Machiavelli would agree that these companies have a right, and even an obligation, to monitor their users to increase the success and control of the company. He would say companies are doing the moral thing by not relaying how much information on the consumer is actually taken. The company must avoid making themselves hated or despised, they must remain in control and monitor their brand to be successful. Nevertheless, Machiavelli never had to deal with the consumers who have access to the mass amounts of information available today. What he preaches is easier said than done. If these companies continue to monitor users without accurately depicting what they are monitoring, it could damage their brand.
Immanuel Kant – ALL OF THIS IS WRONG!
Kant believes in the categorical imperative, it is absolute and there are no exceptions. Before technology, a person had to relay their feelings in person, or on the phone, or by mail. There was little anonymity to what you were trying to relay. You needed the courage to go up to that person and ask them out or tell them off. Now there is this cloak of invisibility (yes, Harry Potter reference). These anonymous websites like Yik Yak or Boston College’s Confessions page are cyber-cesspools that allow individuals to say whatever they want with the worst intentions. Yik Yak was filled with sexist, racist and horrendous statements, many targeted at specific individuals. BC’s confession page was meant to be an outlet and it turned into a disturbing story that was a “hoax.”
(Full, disturbing confession found here).
In Brian Pietrylo vs. Hillstone (reading from Oct 6), Brian created a website to exclusively bad mouth his job with other coworkers. While declared a miscarriage of justice, he should have been held accountable for his actions! He would never had gone up to his boss and said “You suck!” Kant would say that these individuals intentions are immoral and certainly not in good will. He would believe that everyone should be accountable for their posts and I would have to agree with him.

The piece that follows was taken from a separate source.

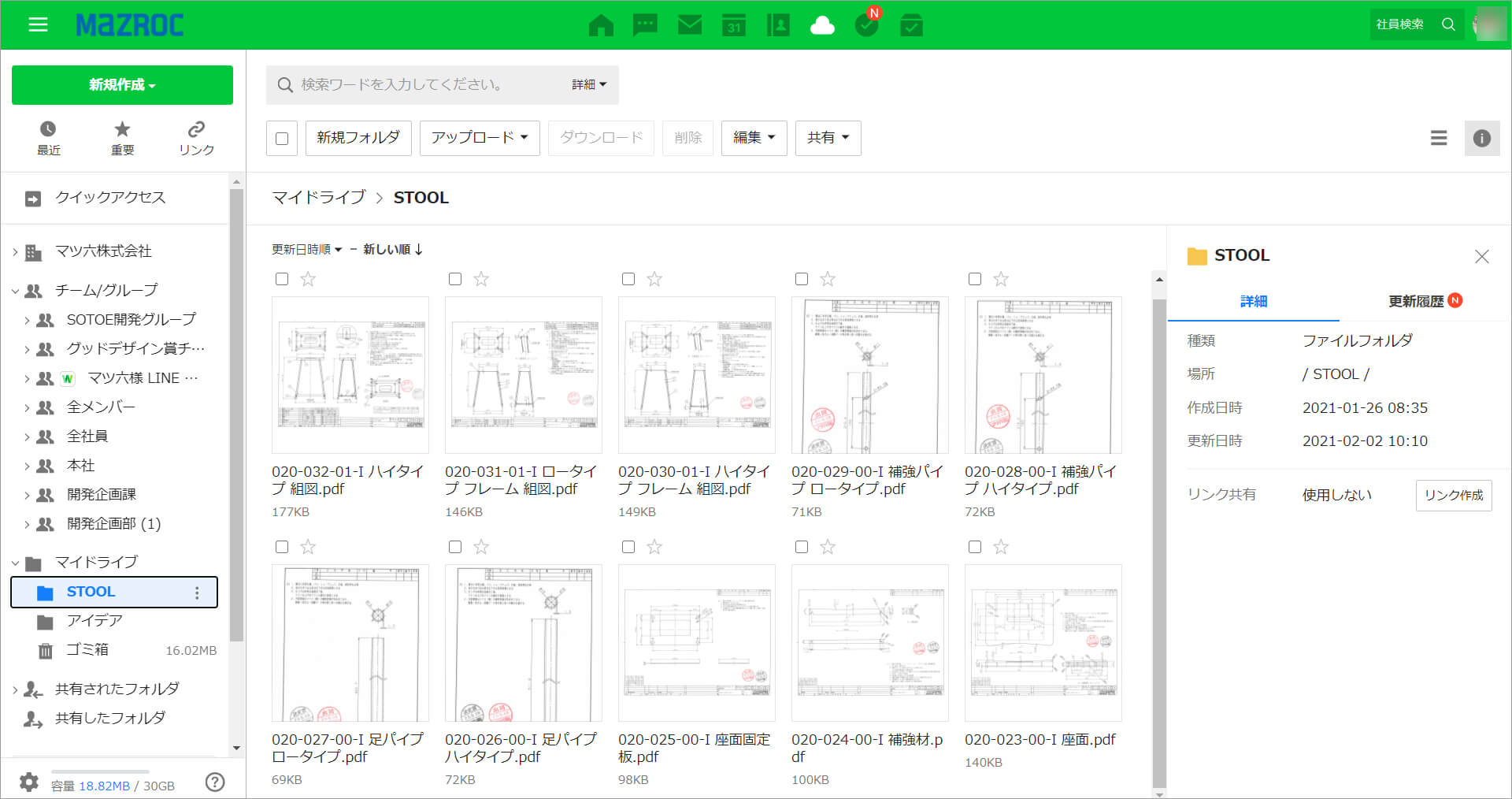The height and width of the screenshot is (799, 1512).
Task: Switch to list view layout icon
Action: pyautogui.click(x=1439, y=138)
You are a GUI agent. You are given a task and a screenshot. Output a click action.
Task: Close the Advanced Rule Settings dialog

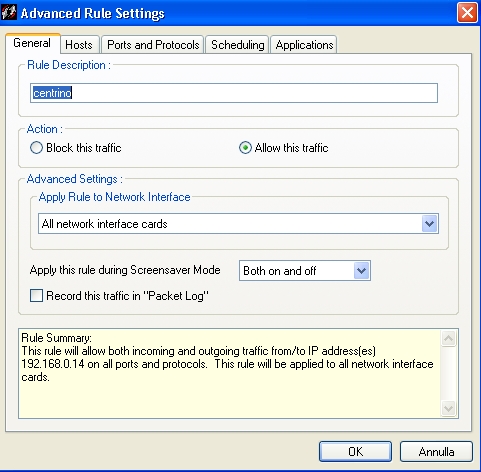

Last, but not least, Utilitarianism
Utilitarianism is defined as the sum of all pleasure that results from an action, minus the suffering of anyone involved in the action. Don’t we receive so much from social media as a society? There is now an outlet for mental health issues like depression. People know that there are others out there like them and can receive help and support. On the contrary, there are psychopaths out there who now have other psychopaths to talk to! Pandoras box has been opened. Social media is creating a homophily where people can find other like-minded people and while sometimes it can help, it can also divide. Companies are, inevitably, filtering social media to appease the user. This is leading to more filter bubbles and confirmatory biases. Not only that but also the concept of fake news. People in this filter bubble have received fake news confirming their beliefs! Won’t that only get worse? There is a divide in America that social media is currently exacerbated with filter bubbles, so isn’t it hurting more than helping?
Does the sum of lack of privacy and cyber bullying outweigh that of marketing and communicating? How do we measure how many people are helped versus hurt? Who gets to decide? What are the next actions to take? What is moral and immoral about social media? While this class gave me a lot of answers, it gave me a lot more questions, but, it also gave me the tools to answer them.